For comparison, the parts were dipped in an identical bath but in which no gas is injected. Stamping could not be done due to jamming of the press.

The method according to the invention is particularly applicable, by way of non-limiting indicative, the stamping of precious metal parts, steel, of any type, stainless steel, brass, titanium or alloy titanium, zirconium or zirconium alloy, tantalum or tantalum alloy, these components are commonly used for example in the manufacture of timepiece boxes. Of course, the skilled person can adapt the teaching of the present invention to the stamping of metals or alloys other than those mentioned without departing from the scope of the invention.

In addition, the process according to the invention mainly concerns cold-formed processes.

However, the method according to the invention can also be advantageously used in a hot stamping process without departing from the scope of the present invention. In this case, the part can be heated between 700 ° C and 1000 ° C. By way of non-limiting example, the stamping of titanium alloy parts is usually carried out at a temperature between about 800 ° C and 920 ° C.

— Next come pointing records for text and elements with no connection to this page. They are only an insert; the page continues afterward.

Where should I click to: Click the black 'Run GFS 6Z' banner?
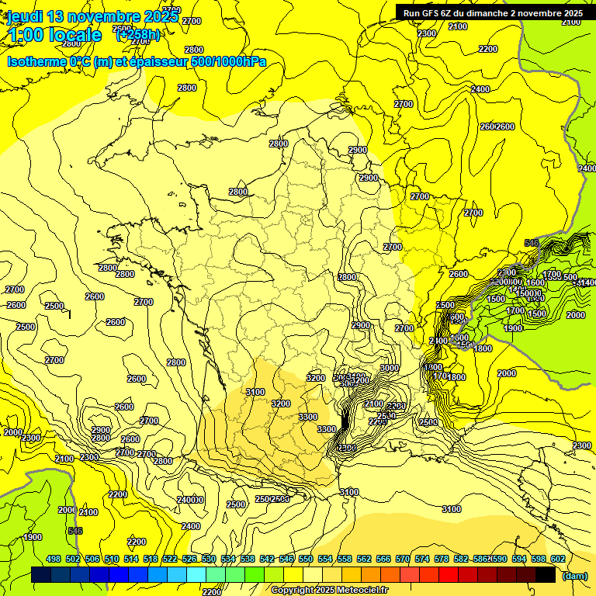tap(493, 12)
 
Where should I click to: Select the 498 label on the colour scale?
tap(54, 559)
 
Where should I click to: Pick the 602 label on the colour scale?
tap(557, 559)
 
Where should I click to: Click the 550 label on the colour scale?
tap(306, 559)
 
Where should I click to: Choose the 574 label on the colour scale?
tap(422, 559)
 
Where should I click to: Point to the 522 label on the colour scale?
tap(170, 559)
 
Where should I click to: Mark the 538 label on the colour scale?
tap(248, 559)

Moreover, thanks to its particular characteristics giving it a high efficiency, the first steps of the stamping method according to the present invention can be implemented in a simple manner, before stamping a part by application. pressure on a piece, of volume and dimensions adapted to obtain this piece, through antagonistic matrices of a press.

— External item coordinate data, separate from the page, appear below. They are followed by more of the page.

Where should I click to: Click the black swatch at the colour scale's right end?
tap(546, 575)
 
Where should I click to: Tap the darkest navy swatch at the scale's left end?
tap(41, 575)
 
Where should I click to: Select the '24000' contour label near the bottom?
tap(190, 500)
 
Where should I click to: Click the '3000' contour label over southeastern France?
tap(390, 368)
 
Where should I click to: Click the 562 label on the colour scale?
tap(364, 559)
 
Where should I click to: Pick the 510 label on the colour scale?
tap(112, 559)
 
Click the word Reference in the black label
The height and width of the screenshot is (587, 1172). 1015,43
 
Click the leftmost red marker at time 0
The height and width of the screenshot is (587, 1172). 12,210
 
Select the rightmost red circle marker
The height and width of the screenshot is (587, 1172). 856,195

The Applicant has found that the application of a lubricant composition on the dies, in combination with the application of the lubricant composition on the billet before proceeding to the stamping, as described in the art previous, was not necessary to ensure a good quality surface finish.

Advantageously, the original color of the stamped part, which is a function of its composition, is not affected by the stamping process in which the lubricant composition according to the present invention is applied to the parts. In addition, as already mentioned, it should be emphasized that parts stamped in this way have a better surface condition than those obtained by the processes of the prior art, insofar as the microcracks visible on the latter do not appear.

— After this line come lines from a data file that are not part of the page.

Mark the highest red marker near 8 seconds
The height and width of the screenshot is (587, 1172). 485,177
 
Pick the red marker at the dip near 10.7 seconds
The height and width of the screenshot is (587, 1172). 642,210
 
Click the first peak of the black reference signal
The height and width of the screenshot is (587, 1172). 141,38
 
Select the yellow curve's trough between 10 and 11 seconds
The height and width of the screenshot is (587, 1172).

The foregoing description corresponds to a preferred embodiment of the invention described in a non-limiting manner. In particular, the nature of the reagents described to achieve the composition that have been described are not limiting.

Claims (6)

A method of stamping a piece of metal or metal alloy by means of dies of a press comprising the steps of: a) preparing a lubricating composition comprising, in aqueous solution, at least one anionic surfactant compound and at least one amphoteric or nonionic surfactant compound; b) bubbling a gas in said composition; c) applying to said part the composition resulting from step b); d) stamping said workpiece by applying a pressure on a billet, of volume and dimensions adapted to obtain said workpiece, by means of said dies. 2. Method according to claim 1, characterized in that the lubricating composition comprises between 1 and 20%, preferably between 2 and 15%, and more preferably between 4 and 9%, by weight, of an anionic surfactant compound. relative to its total mass, and less than 10%, preferably less than 5% and more preferably less than 2%, by weight, of an amphoteric or nonionic surfactant compound, relative to its total mass. 3. Method according to any one of claims 1 and 2, characterized in that the lubricant composition contains at least a majority of demineralised water. 4. Method according to any one of claims 1 to 3, characterized in that the gas bubbling into the lubricant composition is injected into said composition at a pressure between 2 and 15 bar, preferably between 5 and 10 bar. 5. Method according to any one of the preceding claims, characterized in that said gas is carbon dioxide. 6. Method according to any one of the preceding claims, characterized in that said lubricating composition is prepared according to step a) in a bath in which said gas is injected according to step b), the workpiece to be stamped being soaked in said bath according to step c).